- Genre: Drama Romance
- Created by: Sharanya Rajgopal
- Written by: Neil Chitnis; Raj Routh; Amrit Paul; Bhavya Raj; Ritu Mago;
- Directed by: Srinivas Sunderrajan
- Starring: Mayur More; Abhishek Nigam; Shivangi Joshi; Prit Kamani; Priyank Sharma; Jasmin Bhasin; Revathi Pillai;
- Country of origin: India
- Original language: Hindi
- No. of seasons: 1
- No. of episodes: 4

Production
- Producer: Anuj Gosalia
- Cinematography: Ihjaz Aziz
- Editors: Simranjeet Singh Malhotra; Vibhav Nigam;
- Running time: 25-27 minutes
- Production company: Terribly Tiny Tales

Original release
- Network: Amazon miniTV
- Release: 10 February 2023

= Jab We Matched =

Indian television series

Jab We Matched is an Indian anthology streaming television series written by Raj Routh which premiered on 10 February 2023 on Amazon miniTV. The series features four stand-alone episodes directed by Srinivas Sunderrajan and stars Mayur More, Abhishek Nigam, Shivangi Joshi, Prit Kamani, Priyank Sharma, Jasmin Bhasin and Revathi Pillai.

==Cast==
Episode 1: Dating algorithm

- Mayur More as Roshith
- Abhishek Nigam as Chirag

Episode 2: Sirf Ek Date

- Shivangi Joshi as Prachi
- Prit Kamani as Vicky

Episode 3: Jalkukde

- Priyank Sharma as Sunny
- Jasmin Bhasin as Payal

Episode 4: Formula Sheet

- Revathi Pillai as Reena

==Production==
The series was announced by Sharanya Rajgopal on Amazon miniTV consisting of four episodes. Abhishek Nigam, Priyank Sharma, Mayur More, Prit Kamani, Shivangi Joshi, Jasmin Bhasin and Revathi Pillai were cast to appear in the series.

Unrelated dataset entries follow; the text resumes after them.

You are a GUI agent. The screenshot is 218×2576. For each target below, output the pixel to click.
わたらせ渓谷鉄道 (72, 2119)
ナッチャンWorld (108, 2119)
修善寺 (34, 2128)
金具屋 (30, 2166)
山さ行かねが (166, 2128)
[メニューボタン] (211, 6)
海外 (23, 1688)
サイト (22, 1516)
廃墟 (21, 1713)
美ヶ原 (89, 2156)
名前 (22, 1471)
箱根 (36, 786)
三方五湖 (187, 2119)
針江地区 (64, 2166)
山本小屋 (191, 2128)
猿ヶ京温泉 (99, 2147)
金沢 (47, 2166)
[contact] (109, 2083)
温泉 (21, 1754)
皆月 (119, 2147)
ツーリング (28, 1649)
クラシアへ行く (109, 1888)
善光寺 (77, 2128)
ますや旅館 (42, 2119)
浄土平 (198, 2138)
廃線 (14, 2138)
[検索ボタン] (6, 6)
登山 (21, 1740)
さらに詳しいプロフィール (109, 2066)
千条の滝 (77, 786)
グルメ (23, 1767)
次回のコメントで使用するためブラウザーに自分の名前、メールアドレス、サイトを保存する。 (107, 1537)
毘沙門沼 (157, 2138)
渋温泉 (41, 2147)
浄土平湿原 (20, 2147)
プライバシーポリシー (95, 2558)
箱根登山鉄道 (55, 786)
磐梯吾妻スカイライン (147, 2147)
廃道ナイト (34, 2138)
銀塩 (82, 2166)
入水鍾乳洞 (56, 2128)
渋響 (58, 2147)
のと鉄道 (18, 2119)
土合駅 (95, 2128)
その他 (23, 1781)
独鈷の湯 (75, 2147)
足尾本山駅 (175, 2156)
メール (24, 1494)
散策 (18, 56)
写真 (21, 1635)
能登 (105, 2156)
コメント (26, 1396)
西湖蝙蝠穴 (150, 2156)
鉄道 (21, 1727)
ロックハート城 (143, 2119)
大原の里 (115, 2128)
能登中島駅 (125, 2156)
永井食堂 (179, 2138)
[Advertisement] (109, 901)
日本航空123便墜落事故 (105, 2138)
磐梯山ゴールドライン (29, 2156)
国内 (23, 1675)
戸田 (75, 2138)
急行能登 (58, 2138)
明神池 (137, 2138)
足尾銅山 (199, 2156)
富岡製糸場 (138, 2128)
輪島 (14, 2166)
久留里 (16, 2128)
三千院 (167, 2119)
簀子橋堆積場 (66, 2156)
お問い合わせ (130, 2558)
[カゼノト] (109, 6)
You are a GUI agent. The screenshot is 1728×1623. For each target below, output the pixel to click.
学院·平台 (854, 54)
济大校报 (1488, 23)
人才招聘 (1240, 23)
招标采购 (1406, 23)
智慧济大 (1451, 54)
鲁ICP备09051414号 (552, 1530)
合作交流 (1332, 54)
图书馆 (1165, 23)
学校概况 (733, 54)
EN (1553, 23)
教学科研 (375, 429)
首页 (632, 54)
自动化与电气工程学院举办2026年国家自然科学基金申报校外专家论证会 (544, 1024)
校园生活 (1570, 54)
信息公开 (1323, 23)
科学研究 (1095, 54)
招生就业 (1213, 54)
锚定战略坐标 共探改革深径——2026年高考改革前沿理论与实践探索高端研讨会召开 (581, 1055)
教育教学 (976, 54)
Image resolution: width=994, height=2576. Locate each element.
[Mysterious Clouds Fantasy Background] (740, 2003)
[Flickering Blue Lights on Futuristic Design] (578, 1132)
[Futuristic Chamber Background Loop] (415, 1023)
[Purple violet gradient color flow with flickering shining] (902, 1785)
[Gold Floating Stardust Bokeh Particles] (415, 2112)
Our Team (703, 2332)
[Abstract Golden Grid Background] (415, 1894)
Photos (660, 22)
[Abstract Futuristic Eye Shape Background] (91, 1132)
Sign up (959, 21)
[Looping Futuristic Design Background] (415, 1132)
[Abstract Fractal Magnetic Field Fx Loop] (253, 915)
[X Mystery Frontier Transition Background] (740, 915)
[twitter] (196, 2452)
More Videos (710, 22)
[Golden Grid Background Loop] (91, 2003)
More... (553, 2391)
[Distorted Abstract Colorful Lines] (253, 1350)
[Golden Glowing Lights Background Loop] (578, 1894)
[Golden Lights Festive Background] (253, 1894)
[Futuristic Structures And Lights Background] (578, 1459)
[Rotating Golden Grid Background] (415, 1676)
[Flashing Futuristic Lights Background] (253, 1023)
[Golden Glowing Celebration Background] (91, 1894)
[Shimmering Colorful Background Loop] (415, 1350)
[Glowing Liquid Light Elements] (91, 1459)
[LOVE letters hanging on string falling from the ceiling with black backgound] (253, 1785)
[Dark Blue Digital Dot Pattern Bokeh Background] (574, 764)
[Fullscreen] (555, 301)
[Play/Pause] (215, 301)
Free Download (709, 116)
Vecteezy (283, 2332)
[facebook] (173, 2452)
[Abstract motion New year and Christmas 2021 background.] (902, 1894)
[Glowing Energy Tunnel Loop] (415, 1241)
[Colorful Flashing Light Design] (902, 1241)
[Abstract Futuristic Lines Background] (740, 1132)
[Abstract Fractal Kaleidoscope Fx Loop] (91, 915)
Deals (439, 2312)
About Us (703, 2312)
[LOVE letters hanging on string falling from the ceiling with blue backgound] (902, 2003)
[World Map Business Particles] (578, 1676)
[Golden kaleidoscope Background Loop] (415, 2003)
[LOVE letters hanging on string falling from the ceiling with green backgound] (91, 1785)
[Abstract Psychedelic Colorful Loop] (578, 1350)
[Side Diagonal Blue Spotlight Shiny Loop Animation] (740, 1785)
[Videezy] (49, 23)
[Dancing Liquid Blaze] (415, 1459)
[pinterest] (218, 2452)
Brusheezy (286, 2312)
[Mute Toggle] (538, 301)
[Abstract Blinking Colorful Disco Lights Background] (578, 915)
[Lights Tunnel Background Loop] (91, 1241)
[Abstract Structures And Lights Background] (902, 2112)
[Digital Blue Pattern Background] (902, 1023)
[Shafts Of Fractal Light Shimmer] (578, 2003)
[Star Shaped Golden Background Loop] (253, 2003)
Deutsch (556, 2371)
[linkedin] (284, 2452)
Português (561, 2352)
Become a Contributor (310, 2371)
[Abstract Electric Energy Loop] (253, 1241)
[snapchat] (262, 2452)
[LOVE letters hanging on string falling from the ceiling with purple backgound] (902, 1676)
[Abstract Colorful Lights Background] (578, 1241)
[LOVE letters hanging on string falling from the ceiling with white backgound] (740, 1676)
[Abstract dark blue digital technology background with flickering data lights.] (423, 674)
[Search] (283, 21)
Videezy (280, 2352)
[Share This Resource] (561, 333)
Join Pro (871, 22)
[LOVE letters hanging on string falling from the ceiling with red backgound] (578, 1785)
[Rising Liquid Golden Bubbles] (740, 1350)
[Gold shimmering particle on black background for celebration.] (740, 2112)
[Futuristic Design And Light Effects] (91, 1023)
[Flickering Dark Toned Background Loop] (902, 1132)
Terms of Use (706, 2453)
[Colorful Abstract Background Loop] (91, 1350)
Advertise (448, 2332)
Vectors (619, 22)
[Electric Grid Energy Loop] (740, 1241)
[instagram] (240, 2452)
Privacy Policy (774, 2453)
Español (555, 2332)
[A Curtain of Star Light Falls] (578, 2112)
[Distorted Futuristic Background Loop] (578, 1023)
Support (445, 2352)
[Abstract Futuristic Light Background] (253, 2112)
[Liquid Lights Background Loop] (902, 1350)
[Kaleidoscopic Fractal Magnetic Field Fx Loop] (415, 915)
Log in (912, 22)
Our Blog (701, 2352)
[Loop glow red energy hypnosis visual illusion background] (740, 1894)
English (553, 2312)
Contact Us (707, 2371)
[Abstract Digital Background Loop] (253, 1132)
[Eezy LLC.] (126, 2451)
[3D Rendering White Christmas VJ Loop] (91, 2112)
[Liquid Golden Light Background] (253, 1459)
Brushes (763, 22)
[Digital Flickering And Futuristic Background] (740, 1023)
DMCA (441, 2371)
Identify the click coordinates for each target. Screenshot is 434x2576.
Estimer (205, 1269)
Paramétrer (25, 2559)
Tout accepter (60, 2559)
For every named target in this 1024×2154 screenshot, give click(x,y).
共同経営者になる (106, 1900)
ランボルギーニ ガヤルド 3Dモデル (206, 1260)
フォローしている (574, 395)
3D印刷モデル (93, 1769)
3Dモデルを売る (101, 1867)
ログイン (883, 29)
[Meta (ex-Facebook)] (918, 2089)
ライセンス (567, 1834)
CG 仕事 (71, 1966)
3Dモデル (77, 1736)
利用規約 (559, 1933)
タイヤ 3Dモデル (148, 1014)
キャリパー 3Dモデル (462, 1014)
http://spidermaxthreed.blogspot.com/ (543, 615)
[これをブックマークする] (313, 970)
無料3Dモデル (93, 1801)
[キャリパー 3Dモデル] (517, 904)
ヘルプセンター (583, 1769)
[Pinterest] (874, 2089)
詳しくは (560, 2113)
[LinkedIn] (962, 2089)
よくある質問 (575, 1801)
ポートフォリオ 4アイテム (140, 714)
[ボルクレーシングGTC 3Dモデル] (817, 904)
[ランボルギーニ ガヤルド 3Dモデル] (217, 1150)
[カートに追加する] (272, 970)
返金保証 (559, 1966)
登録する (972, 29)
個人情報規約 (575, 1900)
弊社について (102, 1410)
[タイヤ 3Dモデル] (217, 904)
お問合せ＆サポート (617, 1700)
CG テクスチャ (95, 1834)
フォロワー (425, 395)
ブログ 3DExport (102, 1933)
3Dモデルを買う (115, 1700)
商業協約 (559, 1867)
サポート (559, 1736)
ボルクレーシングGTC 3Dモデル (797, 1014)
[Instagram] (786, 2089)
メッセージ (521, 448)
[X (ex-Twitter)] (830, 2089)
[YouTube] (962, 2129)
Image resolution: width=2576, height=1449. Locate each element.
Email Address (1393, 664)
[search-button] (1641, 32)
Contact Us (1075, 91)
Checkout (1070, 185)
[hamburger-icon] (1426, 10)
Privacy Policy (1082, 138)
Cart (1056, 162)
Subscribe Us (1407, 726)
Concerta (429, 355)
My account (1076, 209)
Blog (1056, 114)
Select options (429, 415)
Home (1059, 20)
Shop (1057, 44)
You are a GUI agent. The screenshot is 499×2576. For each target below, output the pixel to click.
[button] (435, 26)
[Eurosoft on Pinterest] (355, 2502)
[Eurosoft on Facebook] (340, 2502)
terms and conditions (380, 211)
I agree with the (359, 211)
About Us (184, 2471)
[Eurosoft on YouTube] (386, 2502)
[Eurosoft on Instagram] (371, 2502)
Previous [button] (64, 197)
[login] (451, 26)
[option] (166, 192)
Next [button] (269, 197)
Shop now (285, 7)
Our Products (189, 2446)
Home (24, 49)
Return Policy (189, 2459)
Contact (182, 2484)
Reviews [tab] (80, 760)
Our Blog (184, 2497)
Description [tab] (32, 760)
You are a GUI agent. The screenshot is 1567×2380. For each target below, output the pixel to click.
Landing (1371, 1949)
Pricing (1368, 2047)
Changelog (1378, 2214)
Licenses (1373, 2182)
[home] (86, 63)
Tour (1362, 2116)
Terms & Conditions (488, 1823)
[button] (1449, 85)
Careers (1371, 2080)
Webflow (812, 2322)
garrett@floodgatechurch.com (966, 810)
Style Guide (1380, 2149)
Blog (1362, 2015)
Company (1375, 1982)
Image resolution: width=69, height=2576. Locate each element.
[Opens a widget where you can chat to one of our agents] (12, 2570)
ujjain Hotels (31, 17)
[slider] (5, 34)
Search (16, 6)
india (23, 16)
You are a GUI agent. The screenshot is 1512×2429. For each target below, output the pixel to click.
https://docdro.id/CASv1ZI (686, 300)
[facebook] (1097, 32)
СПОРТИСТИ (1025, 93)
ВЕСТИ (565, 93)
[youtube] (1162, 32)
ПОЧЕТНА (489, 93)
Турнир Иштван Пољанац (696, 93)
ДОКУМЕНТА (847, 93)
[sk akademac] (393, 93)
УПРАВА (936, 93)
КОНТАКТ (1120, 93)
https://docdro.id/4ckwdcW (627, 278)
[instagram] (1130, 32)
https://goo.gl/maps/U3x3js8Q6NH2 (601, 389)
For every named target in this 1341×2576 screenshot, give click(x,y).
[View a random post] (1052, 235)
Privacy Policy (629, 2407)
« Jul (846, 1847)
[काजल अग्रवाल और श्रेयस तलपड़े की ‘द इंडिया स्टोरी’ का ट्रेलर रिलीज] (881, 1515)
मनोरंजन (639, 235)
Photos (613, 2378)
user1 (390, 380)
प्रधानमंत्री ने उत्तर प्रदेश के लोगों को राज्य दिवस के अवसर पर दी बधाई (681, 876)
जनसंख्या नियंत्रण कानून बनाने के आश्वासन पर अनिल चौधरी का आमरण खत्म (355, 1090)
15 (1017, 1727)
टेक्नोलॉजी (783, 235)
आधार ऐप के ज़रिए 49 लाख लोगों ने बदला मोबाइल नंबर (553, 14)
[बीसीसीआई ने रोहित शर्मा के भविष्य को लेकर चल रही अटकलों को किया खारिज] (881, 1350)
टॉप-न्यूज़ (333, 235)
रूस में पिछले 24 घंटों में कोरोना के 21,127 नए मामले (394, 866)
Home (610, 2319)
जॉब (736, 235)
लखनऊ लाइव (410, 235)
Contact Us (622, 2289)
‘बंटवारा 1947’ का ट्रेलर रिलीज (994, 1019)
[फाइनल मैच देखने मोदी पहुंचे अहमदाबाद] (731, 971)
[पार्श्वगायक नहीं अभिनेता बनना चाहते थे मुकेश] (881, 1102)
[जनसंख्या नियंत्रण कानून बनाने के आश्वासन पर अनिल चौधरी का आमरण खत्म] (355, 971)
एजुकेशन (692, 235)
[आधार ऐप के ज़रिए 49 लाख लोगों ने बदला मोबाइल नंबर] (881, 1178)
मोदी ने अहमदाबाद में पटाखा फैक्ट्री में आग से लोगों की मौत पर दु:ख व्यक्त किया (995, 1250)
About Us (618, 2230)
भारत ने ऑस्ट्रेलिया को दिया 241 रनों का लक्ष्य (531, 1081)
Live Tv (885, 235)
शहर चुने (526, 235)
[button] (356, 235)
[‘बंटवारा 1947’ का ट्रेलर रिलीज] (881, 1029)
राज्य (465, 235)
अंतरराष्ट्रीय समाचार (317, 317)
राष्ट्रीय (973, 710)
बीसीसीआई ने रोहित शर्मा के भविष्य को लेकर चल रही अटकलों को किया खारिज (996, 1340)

The trailer of the series was released in February 2023.

==Episodes==

| No. | Title | Directed by | Original release date |
|---|---|---|---|
| 1 | "Dating Algorithm" | Srinivas Sunderrajan | 10 February 2023 |
| 2 | "Sirf Ek Date" | Srinivas Sunderrajan | 10 February 2023 |
| 3 | "Jalkukde" | Srinivas Sunderrajan | 10 February 2023 |
| 4 | "Formula Sheet" | Srinivas Sunderrajan | 10 February 2023 |

== Reception ==
Archika Khurana of The Times of India rated the series 3.9/5 and wrote "Jab We Matched' has enough drama, surprises, and convincing performances to make this dating experience worthwhile."

A reviewer for Bollywood Tadka gave 3.5 stars out of 5 praising the performance of Shivangi and Jasmin.